Impairment of the autophagy–lysosomal pathway and increases in oxidative damage. (A) Periodic Acid-Schiff staining of cross sections of kidneys shows thicker and darker pink staining in renal tubules and the presence of widely distributed brown granules in boxy cells of renal tubules of 20-month-old LRRK2^−/− mice compared with WT controls (^+/+). Nuclei were counterstained with hematoxylin (blue). Sudan Black B staining reveals, in renal tubules of LRRK2^−/− mice, widely distributed dark brown granules that show bright autofluorescence (orange for merged fluorescence) in the absence of any primary and secondary antibodies. (B) Elevated levels of protein carbonyls (OxyBlot) in Triton X-100–insoluble fractions of kidneys from 20-month-old LRRK2^−/− mice.

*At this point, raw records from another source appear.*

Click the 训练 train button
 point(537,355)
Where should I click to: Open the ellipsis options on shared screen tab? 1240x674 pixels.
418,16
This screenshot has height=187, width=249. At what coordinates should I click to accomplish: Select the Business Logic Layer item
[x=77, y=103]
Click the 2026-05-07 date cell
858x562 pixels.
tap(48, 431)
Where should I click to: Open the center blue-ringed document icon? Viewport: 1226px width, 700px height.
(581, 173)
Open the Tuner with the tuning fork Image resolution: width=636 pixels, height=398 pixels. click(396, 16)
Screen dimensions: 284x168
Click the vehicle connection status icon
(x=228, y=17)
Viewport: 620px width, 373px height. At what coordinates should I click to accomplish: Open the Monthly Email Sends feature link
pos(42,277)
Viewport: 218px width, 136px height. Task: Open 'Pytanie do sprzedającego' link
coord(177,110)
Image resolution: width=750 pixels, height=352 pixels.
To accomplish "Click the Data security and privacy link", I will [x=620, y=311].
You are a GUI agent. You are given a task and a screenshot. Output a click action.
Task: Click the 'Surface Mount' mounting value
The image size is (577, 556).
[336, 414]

Equal loading of total proteins was confirmed by Ponceau S–staining of the membranes. (C) Western blotting shows dramatically decreased levels of autophagosome marker LC3-II (some LC3-II signals are detected when more proteins were loaded and longer exposure was used) and increased levels of an autophagy substrate p62 in Triton X-100–insoluble fractions of kidneys from LRRK2^−/− mice. (D) Immunohistochemical analysis revealed the presence of granular aggregates or inclusions immunoreactive to p62-specific antibody in the deeper layer of the renal cortex of LRRK2^−/− mice. Relative areas of granules immunoreactive to p62 antibody were estimated using the ImageJ program (National Institutes of Health). (All scale bars, 20 μm.) Data in all panels are expressed as mean ± SEM. *P < 0.05; ***P < 0.001.